Stored records
■ ■ ■ ■
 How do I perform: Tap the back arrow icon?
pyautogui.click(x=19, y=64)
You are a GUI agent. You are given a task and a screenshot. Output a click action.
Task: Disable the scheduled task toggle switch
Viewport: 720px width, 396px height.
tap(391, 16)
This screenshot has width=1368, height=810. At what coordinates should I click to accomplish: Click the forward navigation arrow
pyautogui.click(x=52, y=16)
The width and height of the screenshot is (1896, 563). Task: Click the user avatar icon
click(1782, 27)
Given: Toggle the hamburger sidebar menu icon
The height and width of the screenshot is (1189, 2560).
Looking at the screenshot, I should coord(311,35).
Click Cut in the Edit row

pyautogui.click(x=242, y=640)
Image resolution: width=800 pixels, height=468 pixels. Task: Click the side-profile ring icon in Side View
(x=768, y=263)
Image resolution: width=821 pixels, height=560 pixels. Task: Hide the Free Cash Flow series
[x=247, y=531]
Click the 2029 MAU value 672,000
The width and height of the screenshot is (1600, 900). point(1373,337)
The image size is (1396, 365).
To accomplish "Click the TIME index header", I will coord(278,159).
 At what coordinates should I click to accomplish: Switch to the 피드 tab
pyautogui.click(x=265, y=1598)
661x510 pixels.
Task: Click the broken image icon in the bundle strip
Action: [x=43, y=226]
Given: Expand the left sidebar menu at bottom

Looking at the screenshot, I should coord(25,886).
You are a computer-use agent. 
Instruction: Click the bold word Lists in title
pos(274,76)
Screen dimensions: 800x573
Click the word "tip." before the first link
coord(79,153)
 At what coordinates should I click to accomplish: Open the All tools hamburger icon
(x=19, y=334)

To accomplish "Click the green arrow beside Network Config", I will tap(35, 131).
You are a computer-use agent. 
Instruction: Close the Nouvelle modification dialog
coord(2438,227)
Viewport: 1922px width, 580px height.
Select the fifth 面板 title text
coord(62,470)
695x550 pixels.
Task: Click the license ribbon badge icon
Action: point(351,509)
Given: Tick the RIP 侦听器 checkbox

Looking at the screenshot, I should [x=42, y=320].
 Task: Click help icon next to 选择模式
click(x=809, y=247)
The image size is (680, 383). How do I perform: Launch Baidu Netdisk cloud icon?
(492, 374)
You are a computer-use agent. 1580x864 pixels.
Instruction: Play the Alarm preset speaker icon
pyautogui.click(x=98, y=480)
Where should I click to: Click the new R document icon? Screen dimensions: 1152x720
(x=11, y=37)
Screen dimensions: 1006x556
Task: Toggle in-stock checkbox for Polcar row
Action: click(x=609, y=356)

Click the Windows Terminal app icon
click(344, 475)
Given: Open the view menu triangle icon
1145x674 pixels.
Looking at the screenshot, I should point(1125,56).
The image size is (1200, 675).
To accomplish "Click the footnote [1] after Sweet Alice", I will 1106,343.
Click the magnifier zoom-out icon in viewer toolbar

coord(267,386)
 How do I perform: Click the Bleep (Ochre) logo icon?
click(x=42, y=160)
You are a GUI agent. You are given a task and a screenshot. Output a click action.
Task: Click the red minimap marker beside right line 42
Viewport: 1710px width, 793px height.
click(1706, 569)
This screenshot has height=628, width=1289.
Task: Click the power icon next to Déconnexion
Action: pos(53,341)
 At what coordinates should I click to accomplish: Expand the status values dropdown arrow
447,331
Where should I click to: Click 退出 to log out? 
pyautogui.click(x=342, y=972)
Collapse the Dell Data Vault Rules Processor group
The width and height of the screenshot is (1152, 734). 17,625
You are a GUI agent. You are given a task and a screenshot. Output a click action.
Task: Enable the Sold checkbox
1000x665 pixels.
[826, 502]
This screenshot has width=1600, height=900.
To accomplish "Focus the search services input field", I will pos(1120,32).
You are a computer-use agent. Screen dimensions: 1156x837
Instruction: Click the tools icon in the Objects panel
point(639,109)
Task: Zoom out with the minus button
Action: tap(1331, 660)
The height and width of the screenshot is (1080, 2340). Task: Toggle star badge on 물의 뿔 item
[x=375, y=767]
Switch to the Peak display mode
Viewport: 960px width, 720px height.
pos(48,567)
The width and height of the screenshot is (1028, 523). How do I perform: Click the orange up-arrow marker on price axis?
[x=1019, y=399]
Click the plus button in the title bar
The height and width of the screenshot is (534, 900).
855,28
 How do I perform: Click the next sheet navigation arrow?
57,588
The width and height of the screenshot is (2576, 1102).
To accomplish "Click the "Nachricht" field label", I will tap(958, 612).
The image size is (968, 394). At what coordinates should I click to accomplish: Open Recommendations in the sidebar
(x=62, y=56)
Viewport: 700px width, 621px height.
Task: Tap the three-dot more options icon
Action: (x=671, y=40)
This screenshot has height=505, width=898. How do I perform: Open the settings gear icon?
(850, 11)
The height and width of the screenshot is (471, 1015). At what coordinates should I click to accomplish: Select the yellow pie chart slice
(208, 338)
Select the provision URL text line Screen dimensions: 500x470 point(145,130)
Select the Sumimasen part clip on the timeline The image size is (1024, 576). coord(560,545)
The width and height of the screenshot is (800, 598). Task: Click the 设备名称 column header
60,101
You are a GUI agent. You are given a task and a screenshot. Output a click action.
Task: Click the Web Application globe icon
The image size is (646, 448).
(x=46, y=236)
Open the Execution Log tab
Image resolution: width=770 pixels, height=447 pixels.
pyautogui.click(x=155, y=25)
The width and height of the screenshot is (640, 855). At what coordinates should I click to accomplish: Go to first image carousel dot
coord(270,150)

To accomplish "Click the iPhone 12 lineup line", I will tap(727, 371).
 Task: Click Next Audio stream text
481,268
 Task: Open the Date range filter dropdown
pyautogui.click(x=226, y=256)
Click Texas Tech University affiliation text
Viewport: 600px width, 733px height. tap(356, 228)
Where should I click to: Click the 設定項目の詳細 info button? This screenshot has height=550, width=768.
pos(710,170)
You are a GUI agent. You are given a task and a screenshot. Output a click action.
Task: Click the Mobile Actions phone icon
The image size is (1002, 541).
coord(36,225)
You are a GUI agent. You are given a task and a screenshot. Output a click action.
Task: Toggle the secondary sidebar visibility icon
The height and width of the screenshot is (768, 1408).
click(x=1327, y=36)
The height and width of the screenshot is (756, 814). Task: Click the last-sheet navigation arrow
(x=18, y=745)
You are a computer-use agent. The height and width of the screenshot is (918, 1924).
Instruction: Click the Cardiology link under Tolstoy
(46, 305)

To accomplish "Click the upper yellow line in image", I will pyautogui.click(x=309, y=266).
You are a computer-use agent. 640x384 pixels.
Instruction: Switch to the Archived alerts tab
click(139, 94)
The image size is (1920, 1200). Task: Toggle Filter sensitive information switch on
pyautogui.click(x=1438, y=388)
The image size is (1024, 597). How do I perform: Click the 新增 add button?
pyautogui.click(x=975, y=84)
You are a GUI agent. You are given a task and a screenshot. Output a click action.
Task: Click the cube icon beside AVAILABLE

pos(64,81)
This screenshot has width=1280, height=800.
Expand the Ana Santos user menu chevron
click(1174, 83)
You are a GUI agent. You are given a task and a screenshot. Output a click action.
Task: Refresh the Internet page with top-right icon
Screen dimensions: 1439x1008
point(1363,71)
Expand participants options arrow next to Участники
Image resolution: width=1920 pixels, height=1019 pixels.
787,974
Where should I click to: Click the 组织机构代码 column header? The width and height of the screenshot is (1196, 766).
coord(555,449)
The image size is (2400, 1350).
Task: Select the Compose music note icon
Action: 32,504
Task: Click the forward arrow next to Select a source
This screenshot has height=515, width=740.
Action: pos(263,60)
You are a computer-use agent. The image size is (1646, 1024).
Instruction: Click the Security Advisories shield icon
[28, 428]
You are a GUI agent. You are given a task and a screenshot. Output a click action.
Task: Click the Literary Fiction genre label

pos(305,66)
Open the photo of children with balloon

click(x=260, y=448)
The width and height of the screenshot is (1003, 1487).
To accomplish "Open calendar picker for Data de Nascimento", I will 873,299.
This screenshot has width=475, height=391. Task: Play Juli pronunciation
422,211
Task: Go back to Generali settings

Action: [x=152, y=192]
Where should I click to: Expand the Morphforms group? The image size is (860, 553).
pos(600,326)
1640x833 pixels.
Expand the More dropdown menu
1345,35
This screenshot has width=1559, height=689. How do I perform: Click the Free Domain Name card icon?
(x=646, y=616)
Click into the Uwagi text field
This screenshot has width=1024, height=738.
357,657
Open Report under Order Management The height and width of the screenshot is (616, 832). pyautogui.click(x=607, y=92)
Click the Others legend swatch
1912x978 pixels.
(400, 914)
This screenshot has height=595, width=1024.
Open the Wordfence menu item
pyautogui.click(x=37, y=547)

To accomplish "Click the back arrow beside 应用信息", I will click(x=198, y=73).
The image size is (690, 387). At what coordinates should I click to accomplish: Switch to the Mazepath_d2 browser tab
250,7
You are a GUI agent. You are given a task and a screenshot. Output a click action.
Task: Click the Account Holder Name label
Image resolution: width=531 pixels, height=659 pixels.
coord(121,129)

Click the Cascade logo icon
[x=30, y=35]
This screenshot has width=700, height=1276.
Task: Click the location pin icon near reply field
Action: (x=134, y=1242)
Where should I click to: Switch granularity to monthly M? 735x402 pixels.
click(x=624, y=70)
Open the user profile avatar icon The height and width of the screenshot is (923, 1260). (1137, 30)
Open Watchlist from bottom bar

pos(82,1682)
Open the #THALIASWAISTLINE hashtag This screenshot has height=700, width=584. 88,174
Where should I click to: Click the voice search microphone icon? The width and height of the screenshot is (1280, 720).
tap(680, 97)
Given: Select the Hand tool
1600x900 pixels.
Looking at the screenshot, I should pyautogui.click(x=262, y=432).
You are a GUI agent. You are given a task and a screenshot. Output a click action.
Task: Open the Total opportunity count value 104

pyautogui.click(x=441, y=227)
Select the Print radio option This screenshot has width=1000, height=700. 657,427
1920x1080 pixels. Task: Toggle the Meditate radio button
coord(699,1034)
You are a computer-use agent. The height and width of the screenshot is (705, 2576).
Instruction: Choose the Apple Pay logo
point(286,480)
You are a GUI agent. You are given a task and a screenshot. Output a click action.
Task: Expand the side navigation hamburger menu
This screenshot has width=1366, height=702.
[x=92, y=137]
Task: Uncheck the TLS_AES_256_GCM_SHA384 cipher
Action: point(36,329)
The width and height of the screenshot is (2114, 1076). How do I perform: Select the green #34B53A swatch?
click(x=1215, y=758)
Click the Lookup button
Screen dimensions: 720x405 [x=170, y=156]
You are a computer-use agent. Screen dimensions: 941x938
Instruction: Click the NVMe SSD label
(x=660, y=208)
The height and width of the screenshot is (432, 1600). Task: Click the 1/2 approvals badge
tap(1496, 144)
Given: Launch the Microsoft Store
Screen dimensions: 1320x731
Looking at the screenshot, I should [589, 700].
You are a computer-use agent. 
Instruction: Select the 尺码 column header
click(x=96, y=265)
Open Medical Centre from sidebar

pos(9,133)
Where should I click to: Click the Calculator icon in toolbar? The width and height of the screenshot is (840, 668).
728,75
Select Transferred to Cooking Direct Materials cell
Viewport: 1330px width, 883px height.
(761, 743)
■ ■ ■ ■
- About this task -
The expected answer is a copy of every line in the entries that holds the word "computer".

- Solution to this task -
You are a computer-use agent. 
You are a computer-use agent. 
You are a computer-use agent. 1580x864 pixels.
You are a computer-use agent. Screen dimensions: 1156x837
You are a computer-use agent. The height and width of the screenshot is (918, 1924).
You are a computer-use agent. 640x384 pixels.
You are a computer-use agent. The image size is (1646, 1024).
You are a computer-use agent. The height and width of the screenshot is (705, 2576).
You are a computer-use agent. Screen dimensions: 941x938
You are a computer-use agent. 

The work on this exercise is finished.